• SOAL TERTULIS
Dalam kutipan terpilih, kepada media apa Ketua PKSS Tangerang Selatan menyampaikan pernyataannya?

Langkah tegas ini mendapat apresiasi dari sejumlah pihak, termasuk Ketua Perkumpulan Kepala Sekolah Swasta (PKSS) Tangerang Selatan, Eko Pranoto.
“Kami mengapresiasi sanksi kepada kader yang mencoreng integritas seleksi. Ini menjadi preseden penting sekaligus pengingat keras bagi semua pihak, termasuk legislatif, untuk tidak bermain-main dalam proses SPMB,” ujar Eko kepada Beritaraya.id, Rabu (3/7).

• DATA MENTAH
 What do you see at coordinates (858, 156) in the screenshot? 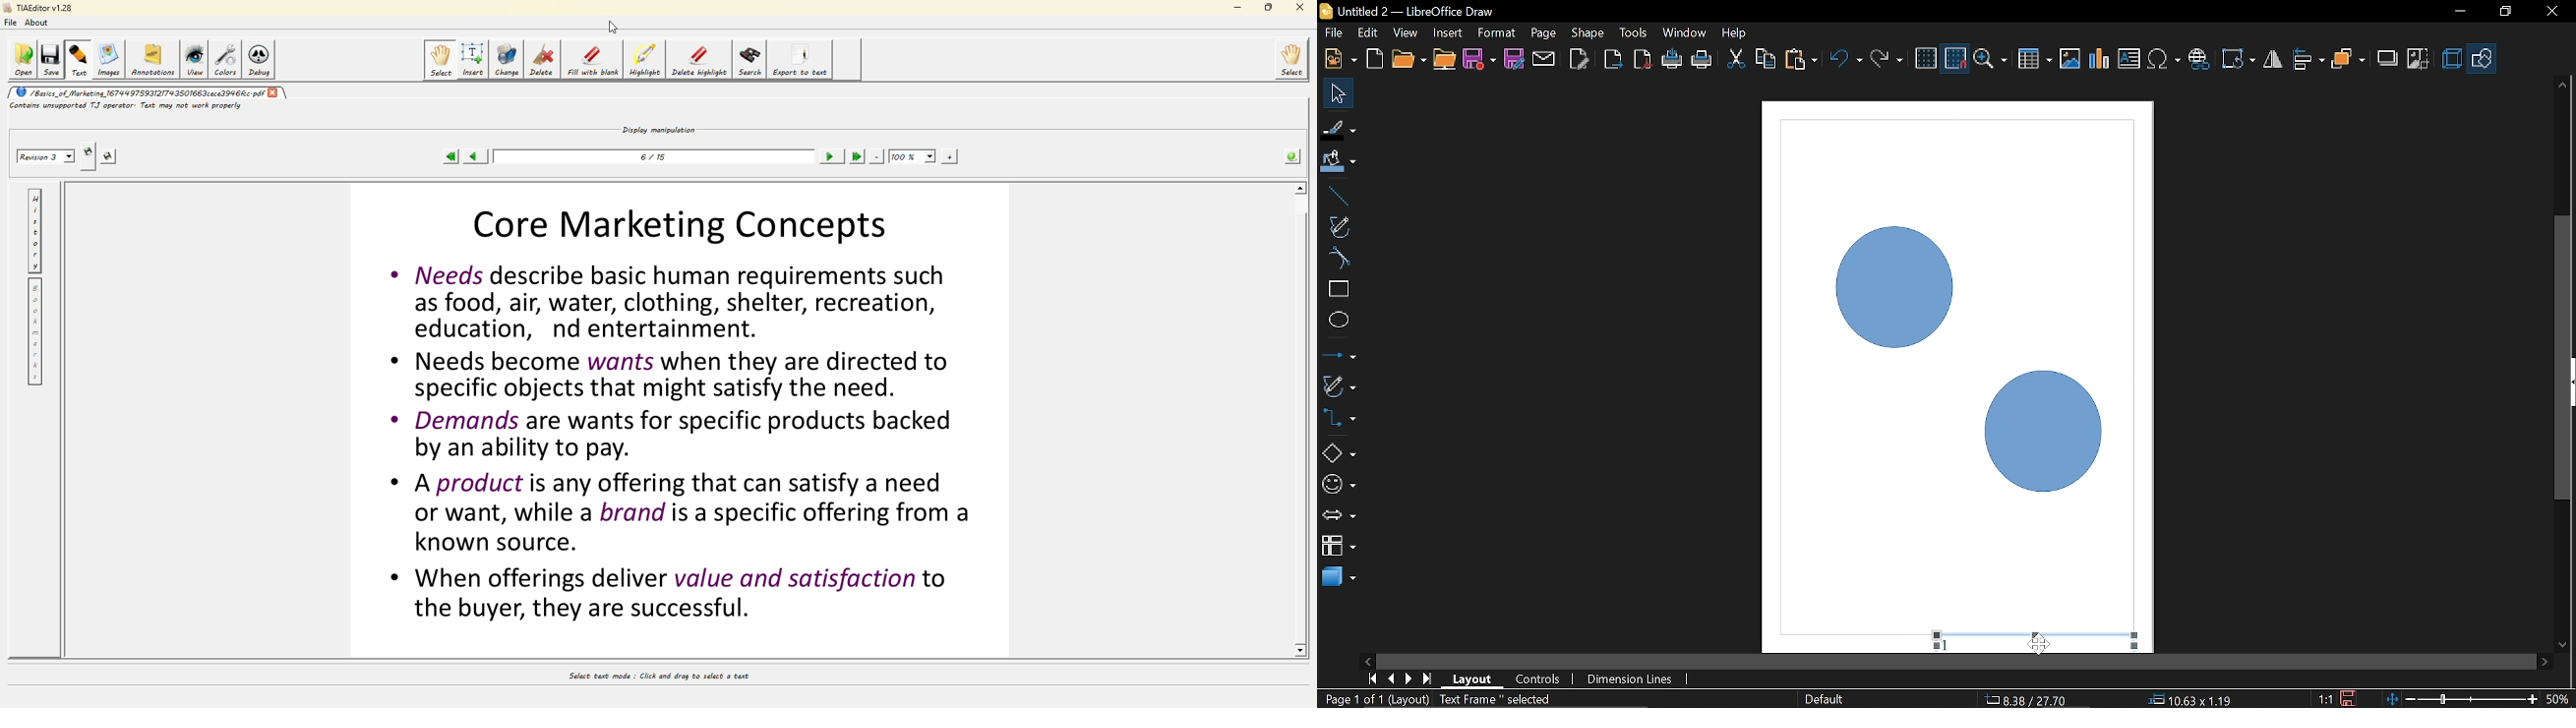
I see `last page` at bounding box center [858, 156].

• HASIL TUGAS INI
Beritaraya.id.